She has no assets and lives soley on government pensions in a rent-geared-to-income seniors community. 

She is hesitant to sign a POA for property - her children are working on it. She allegedly has a small life insurance policy that she says designates one of her children as beneficiary. No one has seen it. She has a limited work history and a CPP death benefit of approximately $500 is expected when she passes. 

Here's the issue - it has come to our attention that this lady has acquired credit cards over the past few years. 

With no means to repay the debt, she is kiting (taking from one to pay the other) which will eventually catch up to her. Some members of her family want her to sign a POA after which they want the attorney to "take full charge" of her financial affairs and make all decisions on her behalf. Since she is still competent (difficult to deal with, but competent), this is not reasonable. We may not agree with her decisions, but they are her decisions and she has the right to make them. 

My questios are:

If this kiting scheme catches up to her while she is still alive, goes to collections and ends up in court, will the courts allow OAS/GIS benefits to be garnisheed?

We expect that she will sign a will and designate one of her sons as executor. He is concerned that he will have to deal with months of creditor issues even though there are no assets for them to claim. In this case, would it be better if she were to die intestate or would that complicate matters even further? 

Sorry for the lengthy post. Any and all guidance is appreciated.


----------



## Four Pillars (Apr 5, 2009)

I think your relative needs to institute the 3 tiers of savings. See Royal for details.


----------



## I'm Howard (Oct 13, 2010)

I would refuse to act as Executor, this transfers some legal liabilities, have a trust company such as Scotia Trust act in this manner.

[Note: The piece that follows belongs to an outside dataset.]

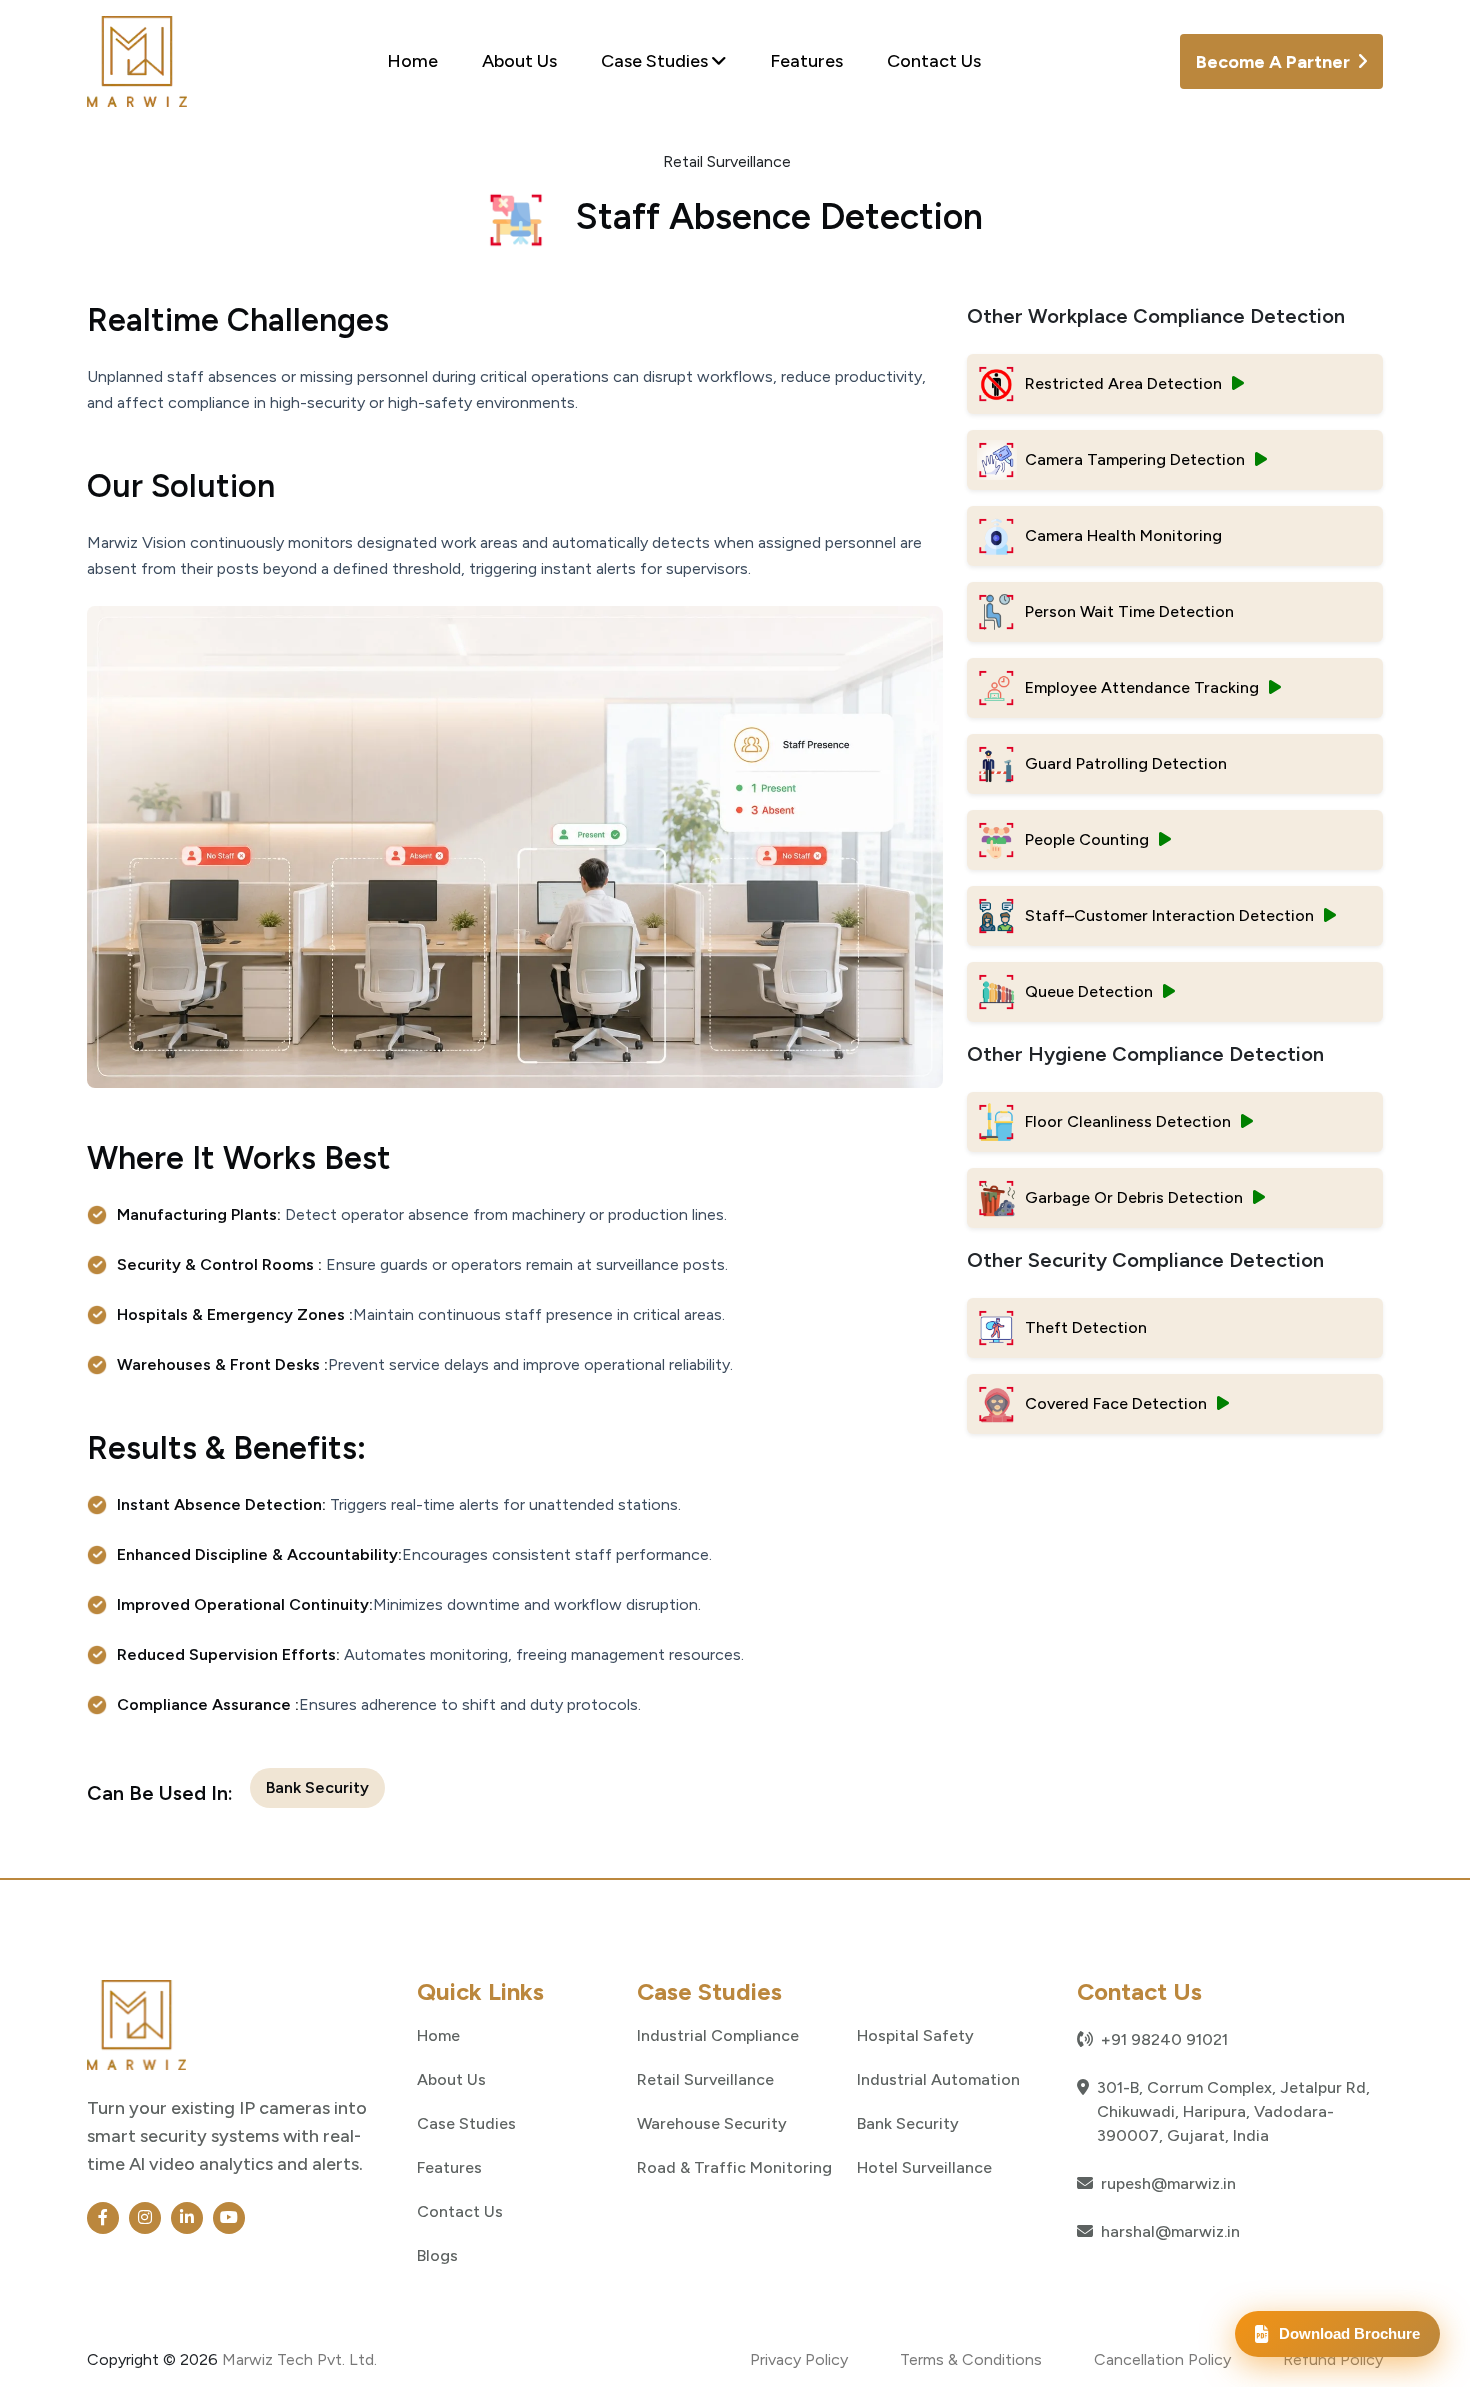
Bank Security (317, 1787)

Executors may be held liable for some debts.


----------



## Dana (Nov 17, 2009)

I'm Howard said:


> I would refuse to act as Executor, this transfers some legal liabilities, have a trust company such as Scotia Trust act in this manner.
> 
> Executors may be held liable for some debts.


There is no money to hire a trust company to act as executor. There are no assets in the estate. I am pretty sure that all of her children are prepared to decline to act as executor if they are designated as such. Years ago the province would appoint trustees for people who died intestate - I wonder if that is still how it works?


----------



## marina628 (Dec 14, 2010)

What property does she have?You wrote She is hesitant to sign a POA for property ,this has confused me.I don't think they can garnish her benefits but they can freeze the bank accounts these payments go to.How much debt are we talking about here?


----------



## Dana (Nov 17, 2009)

marina628 said:


> What property does she have?You wrote She is hesitant to sign a POA for property ,this has confused me.I don't think they can garnish her benefits but they can freeze the bank accounts these payments go to.How much debt are we talking about here?


In Ontario, POA for property is POA for financial affairs. This is necessary regardless of whether she has assets because if she becomes ill again or unable to act on her own behalf, someone needs to update her bank book, write rent cheques, pay her phone bill, etc. 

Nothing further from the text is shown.